[Material for locating described items]
(begin)

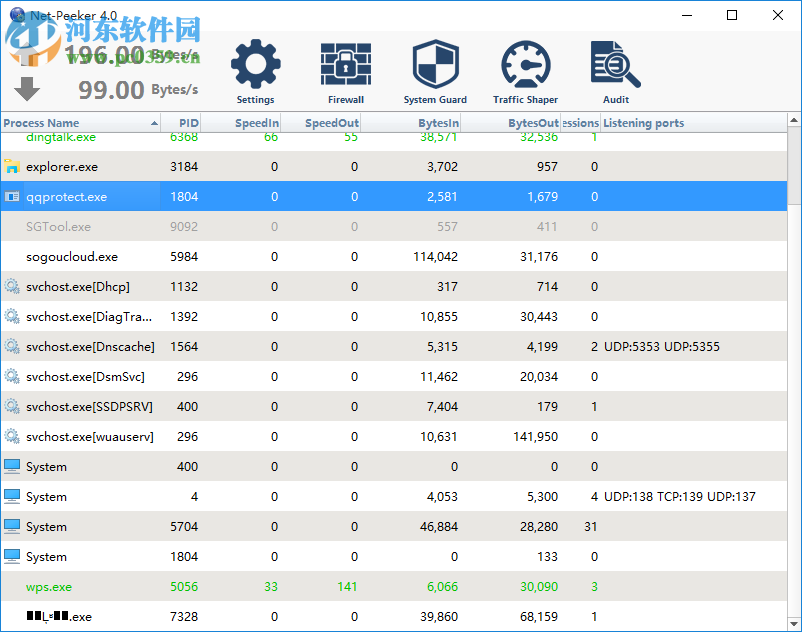Image resolution: width=802 pixels, height=632 pixels.
Task: Open the Traffic Shaper gauge icon
Action: [x=525, y=63]
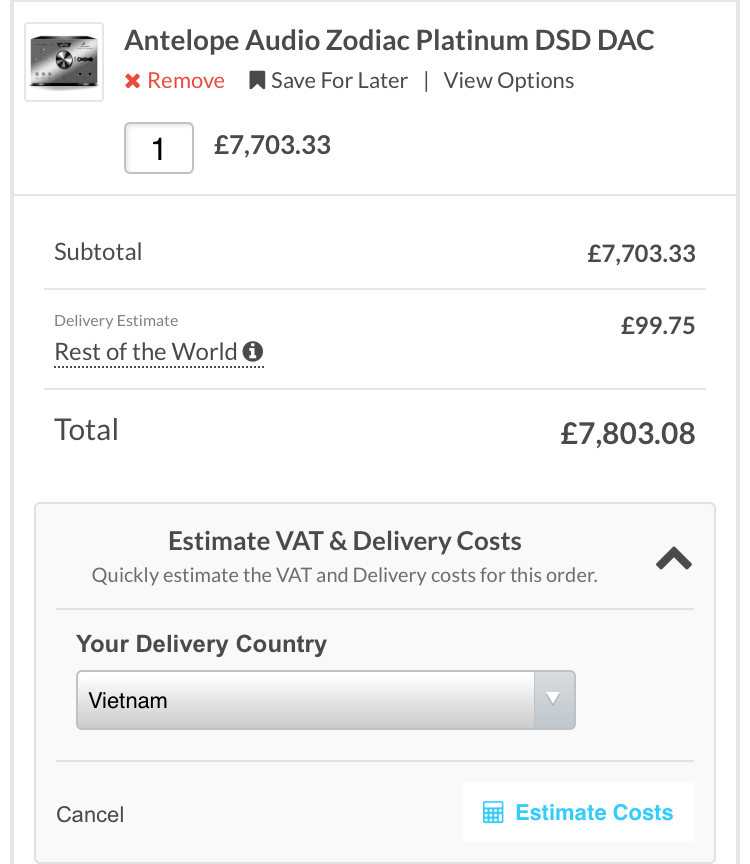Click the dropdown arrow on the country selector
Screen dimensions: 750x864
(x=553, y=699)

(end)

* _What the exercise asks_
Swap "Click" for "Tap" throughout the material above and write all of it out again with everything else unchanged. Leave the pictures out.

* _Response to this exercise_
Image resolution: width=802 pixels, height=632 pixels.
Task: Open the Traffic Shaper gauge icon
Action: [x=525, y=63]
Tap the dropdown arrow on the country selector
Screen dimensions: 750x864
(x=553, y=699)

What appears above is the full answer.